• TEXT BLOCK:
The District’s efforts to make its coronavirus vaccine website accessible to non-English speakers — including translations through an automated Google Translate button, not the professional translations that the city promised earlier — did not meet the standards set forth in the law, advocates have argued.
Assistant City Administrator Jay Melder said at a D.C. Council meeting on March 17 that professional translations would probably be completed within 10 days.
After city lawmakers and community members complained that those translations have yet to appear, the D.C. health department said on Twitter that “accurate and culturally competent” updates are nearly ready.
“I think D.C. is not following the law here,” said Kathy Zeisel, an attorney at the Children’s Law Center, one of many organizations involved in enforcing the 2004 law.
Those groups sent a joint letter to D.C. Mayor Muriel E. Bowser (D) on Thursday asking for better translations.
“It’s especially concerning because we know that immigrants in D.C. have really been disproportionately affected” by coronavirus cases and deaths, Zeisel said.

Collected data entries
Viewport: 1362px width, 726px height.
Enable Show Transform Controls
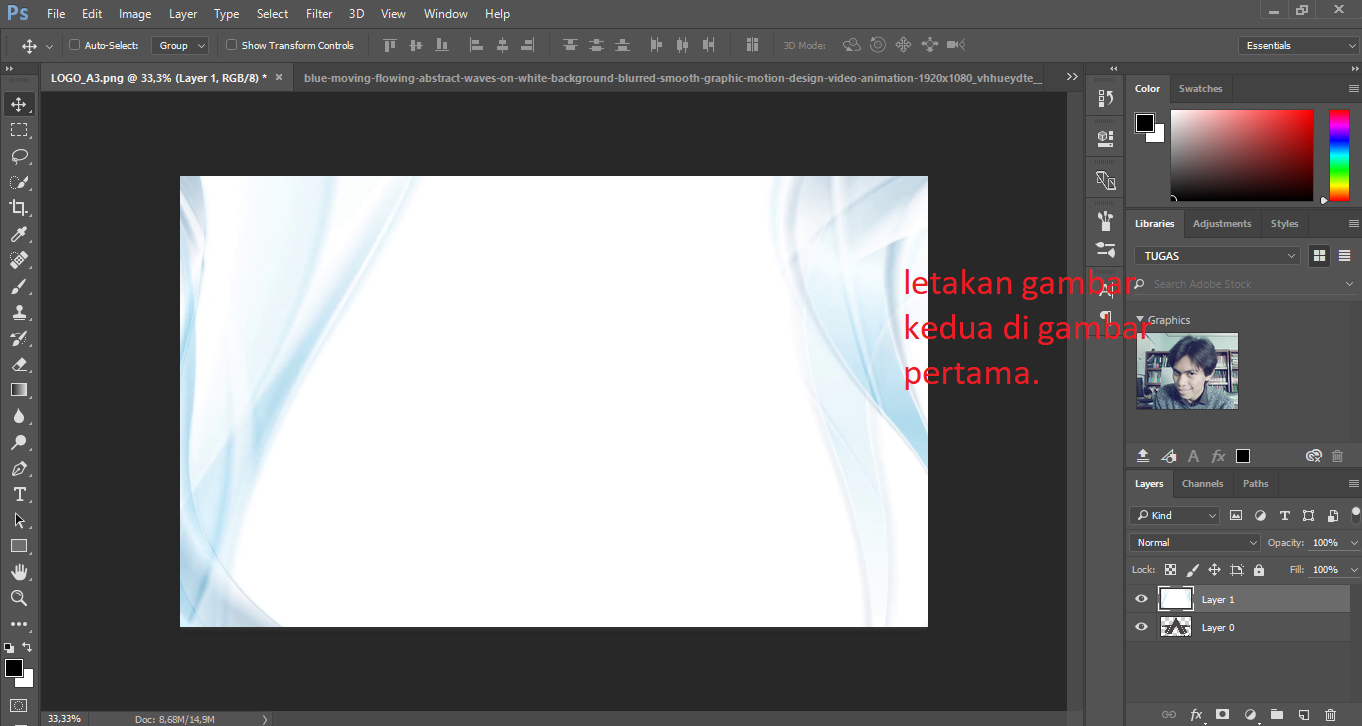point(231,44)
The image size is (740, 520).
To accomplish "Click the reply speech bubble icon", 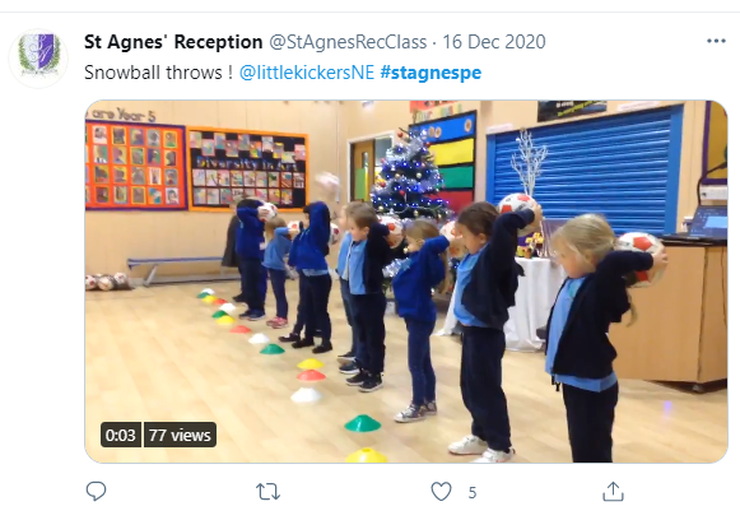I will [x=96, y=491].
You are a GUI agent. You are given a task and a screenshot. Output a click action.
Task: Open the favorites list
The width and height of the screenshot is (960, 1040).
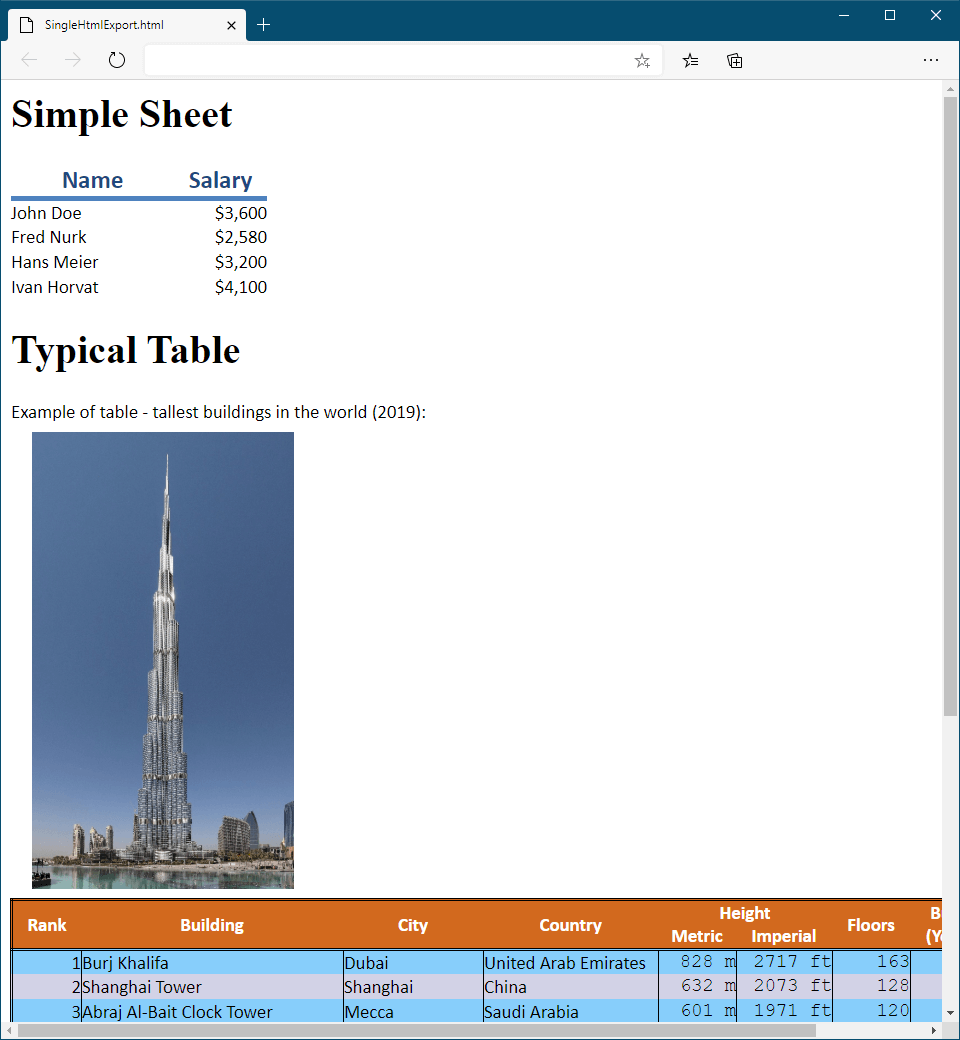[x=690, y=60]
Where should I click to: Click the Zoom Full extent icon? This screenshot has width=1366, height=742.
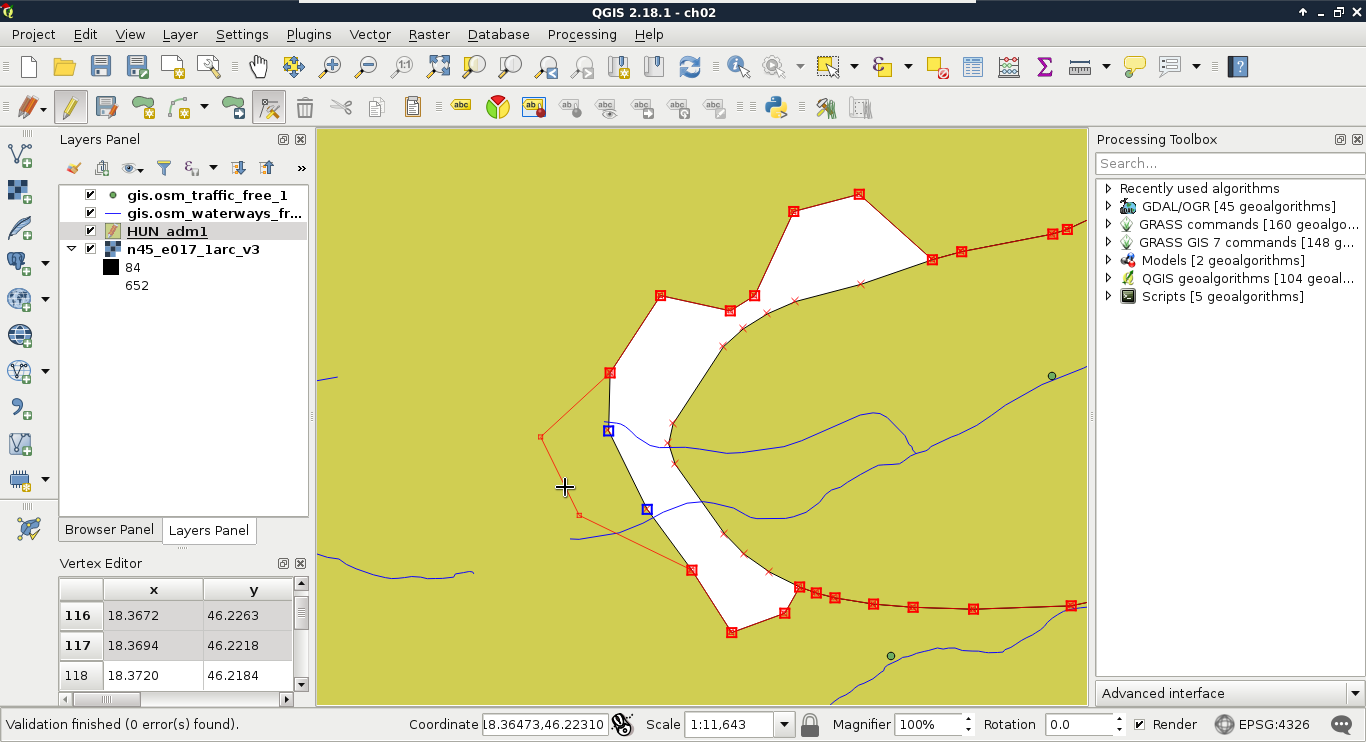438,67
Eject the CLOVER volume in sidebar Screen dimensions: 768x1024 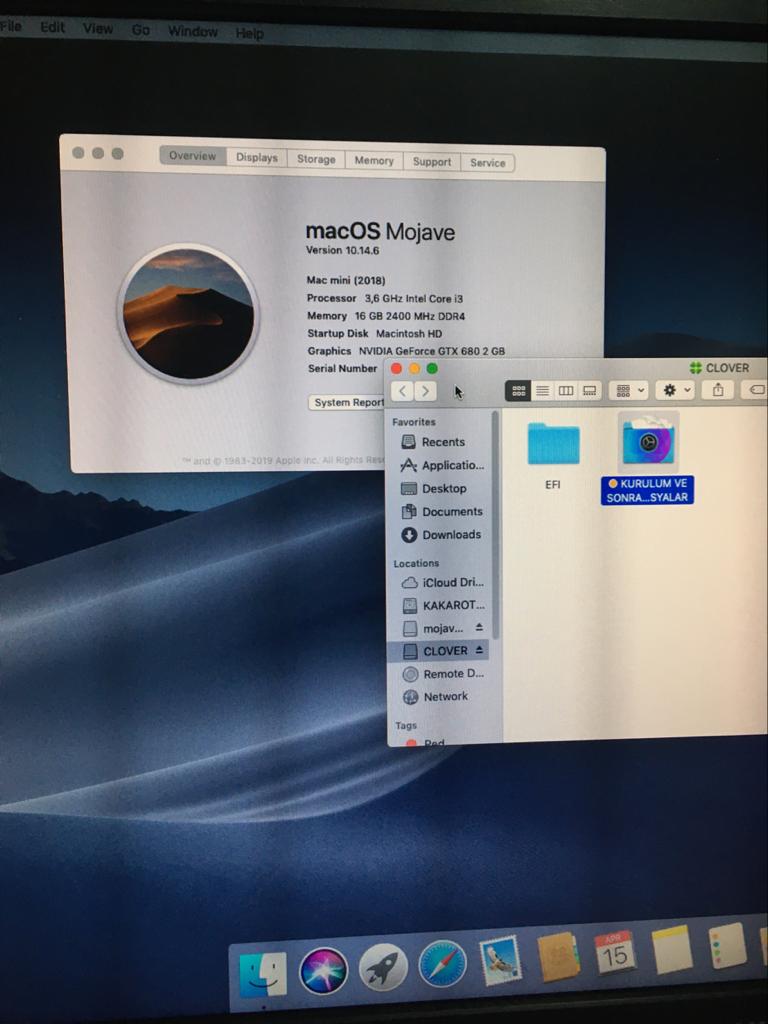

• EXERCISE OBJECTIVE: Carry on the article about translations of the D.C. coronavirus vaccine website, starting after its last sentence.

• EXERCISE ANSWER:
Her nonprofit law firm, which represents children as well as their guardians, sent a message in Spanish to its adult clients informing them about coronavirus vaccines. Many wrote back, Zeisel said, saying that they wanted a shot but couldn’t navigate the city’s website to register for one.
Laura Camarata, a staffer at the law firm who speaks Spanish, called those clients and filled out the forms for them so that they could get vaccinated, Zeisel said.
The Google Translate option on the registration form caused several problems for non-English speakers, advocates said. Error messages popped up in English, not Spanish, for example, and the phrase “Book your appointment” used the Spanish word for a physical book, not the word for schedule.
Similar problems have occurred in other jurisdictions. In Maryland, the state’s Spanish-language vaccine registration page initially used the word for car race in the section that asked people for their race, sex and ethnicity. Because of a Google Translate error, the Virginia health department’s online Spanish-language FAQ at one point stated that vaccinations were not necessary — when officials meant to say that no one would be forced to get a shot.
In the District, language issues go beyond the registration website. Camarata said that although she indicated on the form that each of the patients she helped would prefer responses from the city in Spanish, four out of five people she recently signed up got emails or calls from the city offering them appointments in English.
One woman called Camarata, saying: “I think I got a phone call from them, but it’s in English. I have no idea what it’s saying.”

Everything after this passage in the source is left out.